Your task. Among the lines below, copy exactly those from the one with "This screenshot has height=1100, width=1100." through the one with "Given: Favorite Event", counting both ends.
★ ★ ★
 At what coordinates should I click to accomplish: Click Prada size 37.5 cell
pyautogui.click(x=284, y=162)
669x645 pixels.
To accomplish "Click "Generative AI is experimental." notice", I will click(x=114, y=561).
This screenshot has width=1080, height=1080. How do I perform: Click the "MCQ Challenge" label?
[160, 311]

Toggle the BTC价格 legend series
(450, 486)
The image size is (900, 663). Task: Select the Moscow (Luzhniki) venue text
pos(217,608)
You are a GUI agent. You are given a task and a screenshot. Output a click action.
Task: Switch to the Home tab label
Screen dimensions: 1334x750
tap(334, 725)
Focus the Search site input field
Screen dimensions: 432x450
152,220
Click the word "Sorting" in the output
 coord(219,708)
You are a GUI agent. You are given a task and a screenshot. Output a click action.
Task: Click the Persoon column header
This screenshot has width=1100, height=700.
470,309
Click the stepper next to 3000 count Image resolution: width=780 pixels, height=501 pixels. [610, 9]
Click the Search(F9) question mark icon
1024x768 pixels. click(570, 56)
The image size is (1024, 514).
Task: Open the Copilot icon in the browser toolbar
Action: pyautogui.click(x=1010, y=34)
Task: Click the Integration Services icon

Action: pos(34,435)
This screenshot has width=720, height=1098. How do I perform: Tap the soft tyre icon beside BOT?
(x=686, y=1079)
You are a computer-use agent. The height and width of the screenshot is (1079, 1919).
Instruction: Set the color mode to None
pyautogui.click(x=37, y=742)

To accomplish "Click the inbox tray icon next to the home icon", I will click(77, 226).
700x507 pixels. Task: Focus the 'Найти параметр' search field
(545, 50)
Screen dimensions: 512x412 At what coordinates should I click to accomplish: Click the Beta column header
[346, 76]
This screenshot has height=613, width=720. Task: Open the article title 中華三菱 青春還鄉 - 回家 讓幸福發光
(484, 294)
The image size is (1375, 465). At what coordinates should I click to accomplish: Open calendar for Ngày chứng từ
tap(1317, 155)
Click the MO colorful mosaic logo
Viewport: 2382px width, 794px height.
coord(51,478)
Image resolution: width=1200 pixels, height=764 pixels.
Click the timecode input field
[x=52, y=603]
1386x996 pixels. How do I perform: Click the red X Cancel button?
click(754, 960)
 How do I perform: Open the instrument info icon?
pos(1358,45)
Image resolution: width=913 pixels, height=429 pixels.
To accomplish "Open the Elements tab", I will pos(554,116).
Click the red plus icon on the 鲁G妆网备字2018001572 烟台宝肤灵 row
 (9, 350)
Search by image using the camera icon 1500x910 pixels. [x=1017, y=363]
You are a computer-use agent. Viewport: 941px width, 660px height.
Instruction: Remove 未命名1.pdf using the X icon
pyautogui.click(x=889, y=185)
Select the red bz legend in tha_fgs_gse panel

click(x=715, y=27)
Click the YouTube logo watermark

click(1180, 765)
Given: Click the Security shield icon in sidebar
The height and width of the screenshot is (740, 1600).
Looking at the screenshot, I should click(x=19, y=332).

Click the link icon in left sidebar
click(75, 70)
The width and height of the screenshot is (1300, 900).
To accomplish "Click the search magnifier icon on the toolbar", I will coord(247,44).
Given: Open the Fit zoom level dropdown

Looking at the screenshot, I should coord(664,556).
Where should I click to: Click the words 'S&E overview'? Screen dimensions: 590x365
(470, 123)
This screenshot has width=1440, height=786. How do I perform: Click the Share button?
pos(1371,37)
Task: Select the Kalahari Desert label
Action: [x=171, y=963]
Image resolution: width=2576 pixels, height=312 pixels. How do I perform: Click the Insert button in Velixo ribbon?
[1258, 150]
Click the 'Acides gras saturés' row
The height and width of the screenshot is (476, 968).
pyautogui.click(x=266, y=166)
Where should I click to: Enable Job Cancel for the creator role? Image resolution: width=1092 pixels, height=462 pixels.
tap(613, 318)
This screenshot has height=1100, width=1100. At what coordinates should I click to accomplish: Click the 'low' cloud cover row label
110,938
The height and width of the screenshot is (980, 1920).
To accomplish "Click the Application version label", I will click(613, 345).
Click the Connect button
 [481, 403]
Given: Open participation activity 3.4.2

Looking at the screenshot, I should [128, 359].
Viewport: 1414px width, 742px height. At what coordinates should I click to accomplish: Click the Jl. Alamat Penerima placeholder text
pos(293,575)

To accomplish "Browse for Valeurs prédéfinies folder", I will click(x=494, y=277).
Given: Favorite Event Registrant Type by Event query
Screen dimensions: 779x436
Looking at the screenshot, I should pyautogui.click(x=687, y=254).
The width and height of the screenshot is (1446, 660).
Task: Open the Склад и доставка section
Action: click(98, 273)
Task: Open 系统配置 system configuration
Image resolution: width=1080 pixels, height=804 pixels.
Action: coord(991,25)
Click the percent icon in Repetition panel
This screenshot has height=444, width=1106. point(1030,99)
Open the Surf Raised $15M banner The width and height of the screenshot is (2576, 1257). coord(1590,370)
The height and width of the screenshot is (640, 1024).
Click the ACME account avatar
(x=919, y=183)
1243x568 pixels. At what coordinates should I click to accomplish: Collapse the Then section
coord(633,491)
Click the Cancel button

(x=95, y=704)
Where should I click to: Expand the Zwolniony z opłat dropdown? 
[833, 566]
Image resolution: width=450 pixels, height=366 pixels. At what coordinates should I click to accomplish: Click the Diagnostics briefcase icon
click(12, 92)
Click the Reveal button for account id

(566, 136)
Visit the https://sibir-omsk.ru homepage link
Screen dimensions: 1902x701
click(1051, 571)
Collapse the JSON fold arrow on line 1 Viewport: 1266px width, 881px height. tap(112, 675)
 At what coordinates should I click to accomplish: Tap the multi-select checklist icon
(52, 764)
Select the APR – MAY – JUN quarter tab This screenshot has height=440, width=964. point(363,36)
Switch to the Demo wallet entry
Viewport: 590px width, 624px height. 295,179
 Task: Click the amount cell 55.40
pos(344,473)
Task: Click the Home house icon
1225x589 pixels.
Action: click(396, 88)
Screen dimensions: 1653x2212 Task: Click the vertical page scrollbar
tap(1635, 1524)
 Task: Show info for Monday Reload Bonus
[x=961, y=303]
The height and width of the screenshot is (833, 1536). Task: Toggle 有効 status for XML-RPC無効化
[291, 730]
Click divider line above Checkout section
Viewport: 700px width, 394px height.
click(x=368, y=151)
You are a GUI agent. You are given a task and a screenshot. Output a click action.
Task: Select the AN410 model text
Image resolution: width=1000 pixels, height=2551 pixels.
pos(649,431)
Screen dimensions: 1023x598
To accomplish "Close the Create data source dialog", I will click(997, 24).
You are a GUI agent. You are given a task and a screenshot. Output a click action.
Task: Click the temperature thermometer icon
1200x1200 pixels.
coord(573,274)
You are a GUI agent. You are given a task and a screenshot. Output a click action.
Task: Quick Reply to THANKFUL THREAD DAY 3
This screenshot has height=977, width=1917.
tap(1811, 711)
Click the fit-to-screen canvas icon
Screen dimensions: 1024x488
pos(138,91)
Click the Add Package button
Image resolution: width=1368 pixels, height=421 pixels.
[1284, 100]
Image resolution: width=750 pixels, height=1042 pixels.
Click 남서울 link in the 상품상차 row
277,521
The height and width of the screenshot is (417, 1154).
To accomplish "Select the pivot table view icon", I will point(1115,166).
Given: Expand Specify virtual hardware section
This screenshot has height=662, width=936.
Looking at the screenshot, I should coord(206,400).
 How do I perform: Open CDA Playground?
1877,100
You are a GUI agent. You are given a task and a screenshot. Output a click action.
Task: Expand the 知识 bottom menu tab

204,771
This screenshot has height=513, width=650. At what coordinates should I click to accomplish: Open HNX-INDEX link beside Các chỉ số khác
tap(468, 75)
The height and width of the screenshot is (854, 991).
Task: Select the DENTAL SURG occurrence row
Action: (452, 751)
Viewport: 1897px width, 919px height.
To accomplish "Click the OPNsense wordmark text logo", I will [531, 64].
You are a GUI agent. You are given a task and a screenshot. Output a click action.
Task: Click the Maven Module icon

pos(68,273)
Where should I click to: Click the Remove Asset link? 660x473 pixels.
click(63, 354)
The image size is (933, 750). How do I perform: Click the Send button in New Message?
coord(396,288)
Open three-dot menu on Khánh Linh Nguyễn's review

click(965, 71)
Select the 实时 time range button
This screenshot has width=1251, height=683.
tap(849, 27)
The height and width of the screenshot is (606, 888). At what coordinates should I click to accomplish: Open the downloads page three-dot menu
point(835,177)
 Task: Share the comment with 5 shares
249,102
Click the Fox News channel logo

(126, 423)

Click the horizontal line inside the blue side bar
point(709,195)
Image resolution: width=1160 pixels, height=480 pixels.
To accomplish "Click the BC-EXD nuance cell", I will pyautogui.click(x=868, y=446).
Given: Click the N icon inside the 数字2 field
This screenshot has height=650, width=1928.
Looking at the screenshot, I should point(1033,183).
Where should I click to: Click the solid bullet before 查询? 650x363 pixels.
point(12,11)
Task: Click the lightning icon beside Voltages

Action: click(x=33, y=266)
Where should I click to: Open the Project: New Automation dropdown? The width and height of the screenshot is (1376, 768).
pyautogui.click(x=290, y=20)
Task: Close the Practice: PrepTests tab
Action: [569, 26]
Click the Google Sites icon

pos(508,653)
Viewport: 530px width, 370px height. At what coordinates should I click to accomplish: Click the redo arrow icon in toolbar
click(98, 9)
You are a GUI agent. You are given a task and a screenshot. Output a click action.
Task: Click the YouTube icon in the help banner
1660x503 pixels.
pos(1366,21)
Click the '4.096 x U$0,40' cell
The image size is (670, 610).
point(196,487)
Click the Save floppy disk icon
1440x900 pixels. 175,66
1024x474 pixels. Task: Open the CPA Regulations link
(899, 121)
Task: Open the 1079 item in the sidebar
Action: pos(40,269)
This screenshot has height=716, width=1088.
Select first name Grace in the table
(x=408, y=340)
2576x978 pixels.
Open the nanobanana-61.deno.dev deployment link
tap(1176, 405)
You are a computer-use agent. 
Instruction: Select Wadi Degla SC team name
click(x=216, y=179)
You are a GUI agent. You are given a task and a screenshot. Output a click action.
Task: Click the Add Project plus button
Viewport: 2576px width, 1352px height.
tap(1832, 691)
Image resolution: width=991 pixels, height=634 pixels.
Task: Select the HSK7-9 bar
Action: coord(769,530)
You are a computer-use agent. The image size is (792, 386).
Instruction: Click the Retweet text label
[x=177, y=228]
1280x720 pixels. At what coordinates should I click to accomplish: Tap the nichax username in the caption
★ ★ ★
Task solution.
This screenshot has height=1100, width=1100. At what coordinates should I click to accomplish: Click the 'low' cloud cover row label
110,938
The height and width of the screenshot is (980, 1920).
To accomplish "Click the Application version label", I will click(613, 345).
Click the Connect button
 [481, 403]
Given: Open participation activity 3.4.2

Looking at the screenshot, I should [128, 359].
Viewport: 1414px width, 742px height. At what coordinates should I click to accomplish: Click the Jl. Alamat Penerima placeholder text
pos(293,575)

To accomplish "Browse for Valeurs prédéfinies folder", I will click(x=494, y=277).
Given: Favorite Event Registrant Type by Event query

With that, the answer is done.